Estimation of Tool-Tissue Forces in Robot-Assisted Minimally Invasive Surgery
The advent of robots in surgery started in 1994 when the first AESOP (voice-controlled camera holder) prototype robot was used clinically in 1993. AESOP was then marketed as the first surgical robot ever in 1994 by the US FDA. Since then Robot-assisted minimally invasive surgery (RAMIS) has gained immense popularity over the last two decades. Statistics show that more than 50% of errors performed by surgical trainees are due to excessive force. This may often lead to irreparable damage. RAMIS reduces the error percentage of tool-tissue interaction forces significantly, it is much more accurate than an open surgery or laparoscopic minimally invasive surgery. Although it may seem like this approach saves the patient from excessive trauma this method is limiting. This is because the surgeon is not directly controlling the machine. Which means the tool might lose direct contact with the surface of surgery, i.e. loss of tactile information for the surgeon. This entire process of relaying tool-tissue force information to the surgeon is the haptic feedback or force feedback. The tool-tissue interaction forces affect the efficacy of the surgery to a great extent, so it is imperative for RAMIS to overcome this obstacle to reach its full potential.
This disparity in information is the main reason RAMIS has not reached its apogee. The lack of haptic feedback, tactile sensing, and tool tissue force-sensing contributes to this method’s dubiousness. Several attempts have been made over the years for the sensorization of surgical instruments but even the most of developed sensory systems required to alter the standard shape of the surgical tool (as it may affect the handling of the surgical tool and possibly the amount of tool-tissue interaction forces), are not suitable in terms of size or the installation place, require the filtration of noise signals, or have an unsuitable range of measurement. In addition to that they make the instruments bulky and complicate the process of sterilization. The size of force sensors, and incision ports, the sterilization of tools at high temperature and the disposable nature of surgical tools have so far prevented the integration of end-effector/tissue force sensing in RAMIS.
Scientists soon understood that sensors are definitely not the way to go.

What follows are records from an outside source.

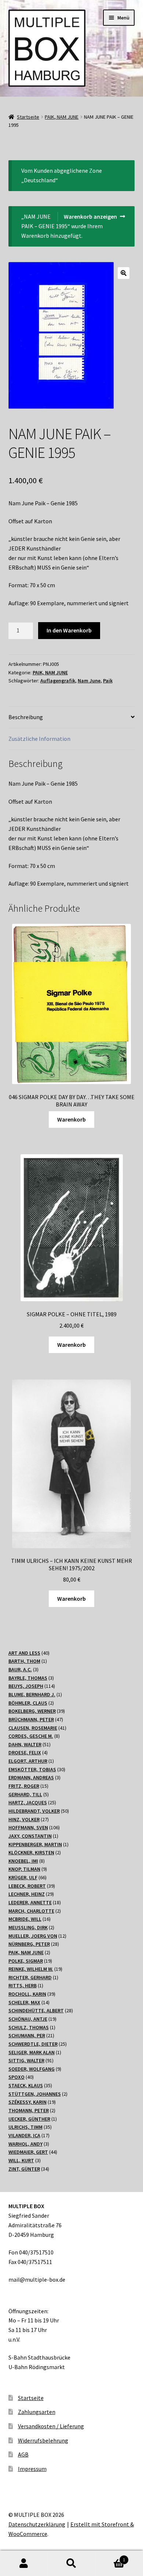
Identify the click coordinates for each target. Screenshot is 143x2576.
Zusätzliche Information (39, 738)
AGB (23, 2454)
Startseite (28, 117)
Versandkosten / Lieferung (51, 2426)
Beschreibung (25, 717)
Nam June (89, 680)
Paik (108, 680)
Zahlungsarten (36, 2411)
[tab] (71, 717)
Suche (71, 2563)
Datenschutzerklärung (36, 2524)
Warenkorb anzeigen (90, 216)
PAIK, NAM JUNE (61, 117)
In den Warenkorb (69, 630)
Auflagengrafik (57, 680)
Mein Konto (24, 2563)
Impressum (32, 2468)
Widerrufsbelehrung (43, 2440)
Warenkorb (71, 1119)
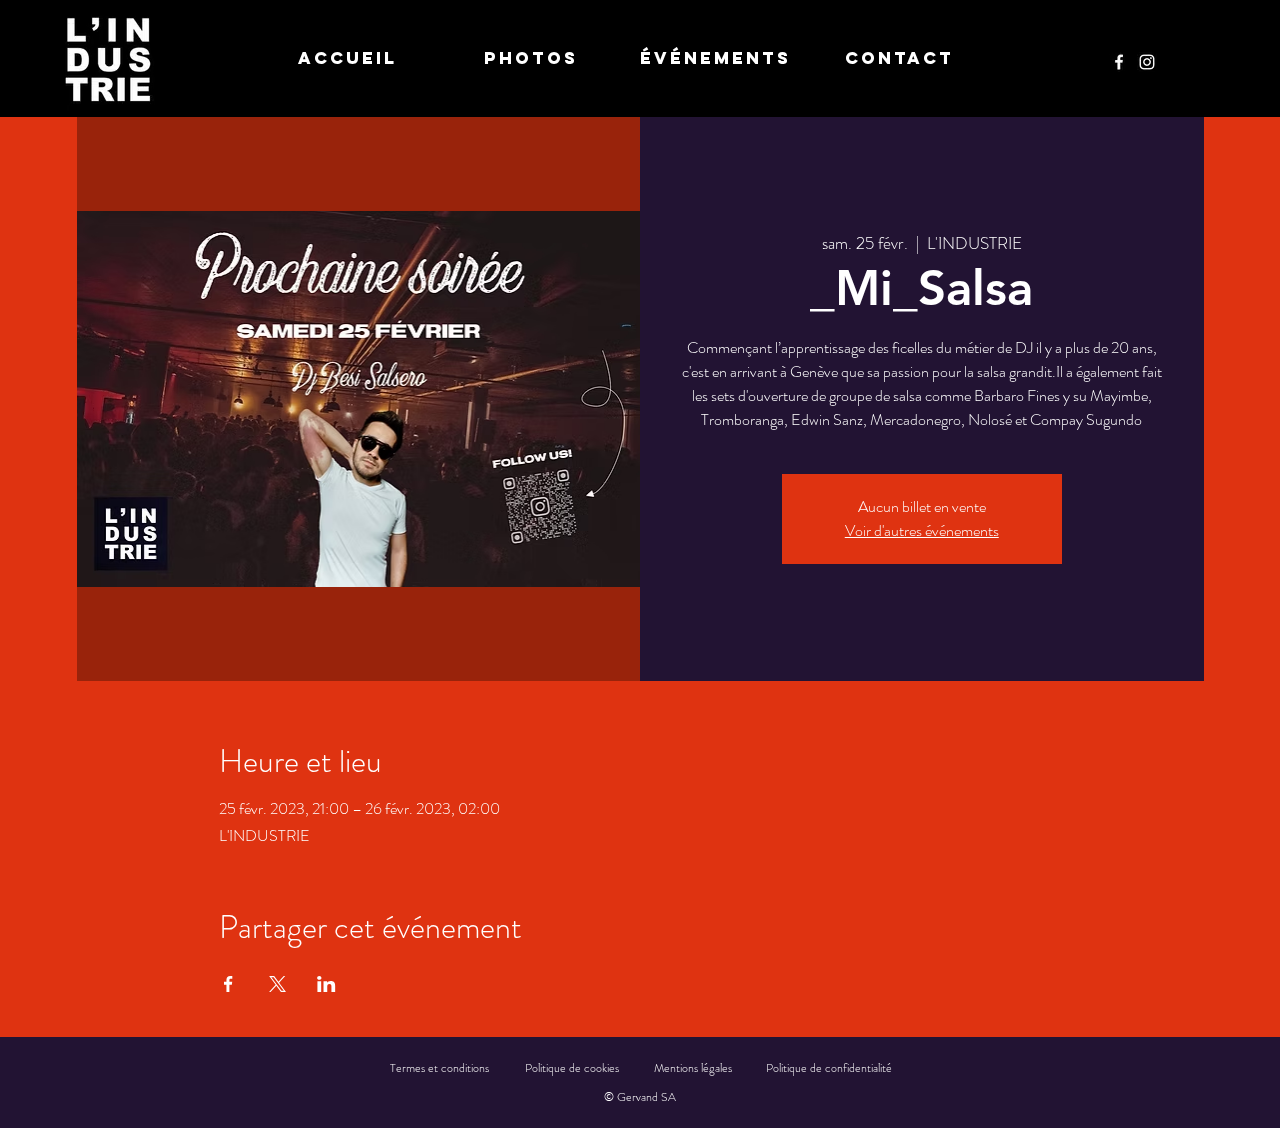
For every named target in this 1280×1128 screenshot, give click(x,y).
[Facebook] (1119, 62)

There have been multitudes of research solutions for this problem. None of the methods seemed to provide a complete remedy. However, a recent research brings forth an answer to this long-lasting issue by proposing a new algorithm to estimate the tool-tissue force interaction in robot-assisted minimally invasive surgery in a way that it does not require the use of external force sensing (sensor-less). This incredible feat was achieved by applying a neural network method to estimate the tool-tissue force interaction during a grasp manoeuvre in RAMIS for future application in providing haptic feedback to surgeons. Its distinctive features reside in the fact that it considers a black box approach regarding the whole mechanism, thus rendering the analysis of the grippers mechanism unnecessary. The proposed method is based on utilization of the current of the gripper-actuating motors as well as a detailed examination of the various stages of a grasping motion. In contrast to existing algorithms in literature, this model does not require external sensors or equipment such as vision systems, predicting sufficiently both small and large forces.

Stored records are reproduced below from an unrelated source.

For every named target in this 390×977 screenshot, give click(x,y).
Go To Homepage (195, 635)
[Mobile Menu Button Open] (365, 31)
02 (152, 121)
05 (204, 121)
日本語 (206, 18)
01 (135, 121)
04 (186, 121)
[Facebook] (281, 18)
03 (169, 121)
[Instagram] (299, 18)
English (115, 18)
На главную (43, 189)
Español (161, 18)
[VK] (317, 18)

This model was tested online and offline to check its feasibility and feedback system. The results showed that the developed algorithm can estimate the tool-tissue interaction force during the grasp online and could thus allow haptic feedback in robotic surgery to be provided. This model can predict both large and relatively small forces which was an issue in the algorithm developed by Zhao and Nelson (2015). The model developed by Zhao and Nelson used motor current and was the first model to tackle the existing problems of RAMIS without the use of sensors. Their model utilized the Gaussian Process Regression, which unfortunately failed when the target went out of range. This research tactfully handles the problem of GPR not being able to predict the outcomes when the target goes out of the range of the dataset. This problem was combated with the help of neural networks. This approach was inspired by Yu et al. (2018) who proposed a cable tension based method to estimate external forces and utilized a back propagation (BP) network to estimate resistance parameters such as friction to aid in the force estimation. Along with Yu, Aviles et al. (2015, 2015) also inspired this algorithm with his seminal paper on combined vision based methods with recurrent neural networks to estimate tool-tissue interaction.